Sunday, March 21, 2010

Health Reform and Consumerism

Regardless of your position on the current health reform, it will soon impact consumerism movements that have been shaping the healthcare landscape and helping to hold prices down.

Consumerism provides individual patients with some economic responsibility as they make decisions regarding their healthcare; hoping to strike a balance between making care affordable but also making sure those paying for care are getting value for the resource they spend.

The reform legislation will probably change over time, but as of today, based on the Senate's bill; here are some of the impacts on consumerism:

Promoting consumerism:

Linking payments to hospitals to providers based upon quality of care instead of volume of services (2012).
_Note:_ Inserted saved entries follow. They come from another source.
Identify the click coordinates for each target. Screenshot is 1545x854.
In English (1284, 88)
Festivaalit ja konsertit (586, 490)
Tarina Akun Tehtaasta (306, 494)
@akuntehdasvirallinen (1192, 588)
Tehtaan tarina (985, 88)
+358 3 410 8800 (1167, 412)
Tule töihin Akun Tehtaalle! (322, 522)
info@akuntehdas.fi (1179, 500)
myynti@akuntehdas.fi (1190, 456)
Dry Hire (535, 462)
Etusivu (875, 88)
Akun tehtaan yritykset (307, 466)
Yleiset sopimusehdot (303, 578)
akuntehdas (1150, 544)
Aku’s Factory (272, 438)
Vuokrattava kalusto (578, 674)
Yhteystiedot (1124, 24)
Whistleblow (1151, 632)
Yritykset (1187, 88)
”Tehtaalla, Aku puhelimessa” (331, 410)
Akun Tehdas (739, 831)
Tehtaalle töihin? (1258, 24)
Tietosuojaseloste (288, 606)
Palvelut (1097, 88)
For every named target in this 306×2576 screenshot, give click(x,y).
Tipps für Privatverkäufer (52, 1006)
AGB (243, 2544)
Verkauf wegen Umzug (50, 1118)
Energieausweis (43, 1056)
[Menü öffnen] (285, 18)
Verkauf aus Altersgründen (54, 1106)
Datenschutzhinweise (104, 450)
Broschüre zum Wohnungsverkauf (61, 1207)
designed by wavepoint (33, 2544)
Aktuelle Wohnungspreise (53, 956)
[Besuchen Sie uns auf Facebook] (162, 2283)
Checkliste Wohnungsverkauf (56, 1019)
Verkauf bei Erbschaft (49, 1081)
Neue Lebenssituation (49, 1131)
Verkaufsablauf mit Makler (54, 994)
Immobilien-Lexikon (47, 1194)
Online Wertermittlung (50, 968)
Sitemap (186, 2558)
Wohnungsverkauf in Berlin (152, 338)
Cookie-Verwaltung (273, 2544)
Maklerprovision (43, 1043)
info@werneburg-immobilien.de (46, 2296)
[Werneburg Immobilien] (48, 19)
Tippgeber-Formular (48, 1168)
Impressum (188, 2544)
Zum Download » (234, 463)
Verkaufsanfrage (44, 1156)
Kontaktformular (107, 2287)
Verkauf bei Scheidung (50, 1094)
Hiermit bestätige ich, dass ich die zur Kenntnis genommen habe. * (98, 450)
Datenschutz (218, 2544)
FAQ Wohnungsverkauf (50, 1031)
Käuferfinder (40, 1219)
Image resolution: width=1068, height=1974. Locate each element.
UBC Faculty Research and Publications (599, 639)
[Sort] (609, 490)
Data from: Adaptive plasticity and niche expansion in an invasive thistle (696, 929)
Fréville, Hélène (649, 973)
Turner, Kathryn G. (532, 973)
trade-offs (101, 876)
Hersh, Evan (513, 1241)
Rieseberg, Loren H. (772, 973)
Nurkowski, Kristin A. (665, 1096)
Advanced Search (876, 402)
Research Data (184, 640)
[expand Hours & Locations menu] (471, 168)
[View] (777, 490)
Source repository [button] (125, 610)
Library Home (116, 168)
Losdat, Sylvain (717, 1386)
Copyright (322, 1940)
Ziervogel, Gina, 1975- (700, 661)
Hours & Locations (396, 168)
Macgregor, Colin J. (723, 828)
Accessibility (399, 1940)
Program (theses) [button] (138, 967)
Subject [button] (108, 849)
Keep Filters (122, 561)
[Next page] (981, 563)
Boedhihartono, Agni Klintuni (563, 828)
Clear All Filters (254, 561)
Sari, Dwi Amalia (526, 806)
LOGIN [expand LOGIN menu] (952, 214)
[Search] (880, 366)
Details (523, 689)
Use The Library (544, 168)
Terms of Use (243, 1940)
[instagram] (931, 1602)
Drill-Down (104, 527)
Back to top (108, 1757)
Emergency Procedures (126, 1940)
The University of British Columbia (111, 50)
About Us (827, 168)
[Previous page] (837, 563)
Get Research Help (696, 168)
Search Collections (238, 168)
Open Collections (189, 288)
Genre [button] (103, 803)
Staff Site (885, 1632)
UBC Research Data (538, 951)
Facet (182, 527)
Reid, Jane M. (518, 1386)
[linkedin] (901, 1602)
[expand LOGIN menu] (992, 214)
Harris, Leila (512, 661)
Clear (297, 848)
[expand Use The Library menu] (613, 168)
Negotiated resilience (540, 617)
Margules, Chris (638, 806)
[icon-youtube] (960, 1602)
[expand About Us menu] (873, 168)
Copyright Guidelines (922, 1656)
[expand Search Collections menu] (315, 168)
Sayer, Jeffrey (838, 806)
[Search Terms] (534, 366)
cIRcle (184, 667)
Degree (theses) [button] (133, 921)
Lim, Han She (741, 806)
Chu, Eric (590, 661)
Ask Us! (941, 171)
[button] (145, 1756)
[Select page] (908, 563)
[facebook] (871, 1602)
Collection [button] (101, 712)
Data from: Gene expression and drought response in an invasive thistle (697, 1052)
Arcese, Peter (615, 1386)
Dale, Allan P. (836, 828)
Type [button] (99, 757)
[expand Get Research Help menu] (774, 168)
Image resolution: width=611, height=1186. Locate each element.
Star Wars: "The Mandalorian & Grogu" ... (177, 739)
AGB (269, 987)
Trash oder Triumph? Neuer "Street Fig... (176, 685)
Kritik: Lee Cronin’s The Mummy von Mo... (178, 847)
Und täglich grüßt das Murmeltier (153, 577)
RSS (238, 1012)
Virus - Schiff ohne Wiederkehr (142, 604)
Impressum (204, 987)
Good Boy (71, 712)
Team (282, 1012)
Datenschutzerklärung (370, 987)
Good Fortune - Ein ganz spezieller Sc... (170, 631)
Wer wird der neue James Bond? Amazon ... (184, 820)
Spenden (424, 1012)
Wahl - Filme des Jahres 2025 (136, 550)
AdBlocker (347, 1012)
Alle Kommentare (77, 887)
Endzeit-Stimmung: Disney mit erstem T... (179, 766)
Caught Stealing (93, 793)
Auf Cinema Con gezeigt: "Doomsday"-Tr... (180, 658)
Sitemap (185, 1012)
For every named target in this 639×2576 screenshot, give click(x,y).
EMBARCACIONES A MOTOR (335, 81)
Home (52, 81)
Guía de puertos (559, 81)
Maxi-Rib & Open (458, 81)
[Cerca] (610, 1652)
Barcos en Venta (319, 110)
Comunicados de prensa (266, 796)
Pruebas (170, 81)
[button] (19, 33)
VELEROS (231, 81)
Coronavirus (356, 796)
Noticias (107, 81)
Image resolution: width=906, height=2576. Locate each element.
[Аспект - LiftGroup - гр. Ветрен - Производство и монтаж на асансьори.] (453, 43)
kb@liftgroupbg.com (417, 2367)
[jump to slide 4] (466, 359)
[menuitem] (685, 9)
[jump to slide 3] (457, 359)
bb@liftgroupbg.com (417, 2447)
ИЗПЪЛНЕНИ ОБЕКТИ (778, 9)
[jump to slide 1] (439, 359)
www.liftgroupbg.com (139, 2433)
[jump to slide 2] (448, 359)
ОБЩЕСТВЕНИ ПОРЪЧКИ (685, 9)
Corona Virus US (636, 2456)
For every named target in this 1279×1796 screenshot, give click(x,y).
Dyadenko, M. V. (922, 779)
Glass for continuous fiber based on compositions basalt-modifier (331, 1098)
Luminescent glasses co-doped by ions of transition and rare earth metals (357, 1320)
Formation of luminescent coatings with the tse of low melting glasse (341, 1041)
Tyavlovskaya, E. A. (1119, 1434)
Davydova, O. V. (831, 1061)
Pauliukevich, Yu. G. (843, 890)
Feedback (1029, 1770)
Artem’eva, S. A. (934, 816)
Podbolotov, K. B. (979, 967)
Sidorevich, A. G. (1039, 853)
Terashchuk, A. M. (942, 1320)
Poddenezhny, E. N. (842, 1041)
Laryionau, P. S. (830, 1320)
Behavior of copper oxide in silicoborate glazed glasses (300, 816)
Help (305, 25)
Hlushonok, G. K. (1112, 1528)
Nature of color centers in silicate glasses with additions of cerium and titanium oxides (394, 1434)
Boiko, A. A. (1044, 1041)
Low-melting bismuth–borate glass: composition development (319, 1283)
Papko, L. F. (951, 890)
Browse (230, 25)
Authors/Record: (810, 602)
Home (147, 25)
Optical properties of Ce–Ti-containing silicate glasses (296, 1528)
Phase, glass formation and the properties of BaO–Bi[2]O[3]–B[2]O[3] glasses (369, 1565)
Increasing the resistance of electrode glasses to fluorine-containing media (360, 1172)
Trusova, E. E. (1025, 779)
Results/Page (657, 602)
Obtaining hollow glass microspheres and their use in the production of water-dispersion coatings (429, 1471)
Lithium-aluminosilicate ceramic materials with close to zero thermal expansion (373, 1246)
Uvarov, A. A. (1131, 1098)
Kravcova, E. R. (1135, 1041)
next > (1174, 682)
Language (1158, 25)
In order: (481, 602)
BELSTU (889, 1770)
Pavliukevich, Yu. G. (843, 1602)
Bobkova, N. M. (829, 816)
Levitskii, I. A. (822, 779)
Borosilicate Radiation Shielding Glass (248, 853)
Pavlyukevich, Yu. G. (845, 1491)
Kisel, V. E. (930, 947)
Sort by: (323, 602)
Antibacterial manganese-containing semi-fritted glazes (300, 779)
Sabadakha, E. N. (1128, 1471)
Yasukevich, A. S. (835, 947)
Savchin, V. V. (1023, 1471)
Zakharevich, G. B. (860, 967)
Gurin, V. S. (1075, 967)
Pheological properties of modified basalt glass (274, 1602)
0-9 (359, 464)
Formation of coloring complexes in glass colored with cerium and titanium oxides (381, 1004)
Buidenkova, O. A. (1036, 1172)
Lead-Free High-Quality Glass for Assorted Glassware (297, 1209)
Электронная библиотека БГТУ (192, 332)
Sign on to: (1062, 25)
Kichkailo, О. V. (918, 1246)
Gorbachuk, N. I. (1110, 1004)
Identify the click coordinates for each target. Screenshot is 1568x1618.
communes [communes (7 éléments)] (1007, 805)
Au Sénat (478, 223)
Linking payments to physicians to providers based upon quality of care instead of volume of services (2013).

Taxing high cost insurance plans (2013).

Increasing the threshold for claiming itemized deductions for medical expenses (2013).

Limiting Consumerism:

Eliminating Lifetime Limits and Restricting Use of Annual Limits (2010).

Covering Preventive Health Services at 100% (2010).

Reducing the Part D “Donut Hole” or Coverage Gap (2010).

Limiting Health Flexible Savings Account Contributions (2011).

Eliminating Annual Limits on health insurance coverage (2014).


It will be interesting to see how the final legislation changes over time and what its ultimate impact will be on consumerism.

Based upon patient usage of the Healthcare Blue Book, we know that many patients are very capable of finding high quality care at reasonable prices when they have an incentive to do so.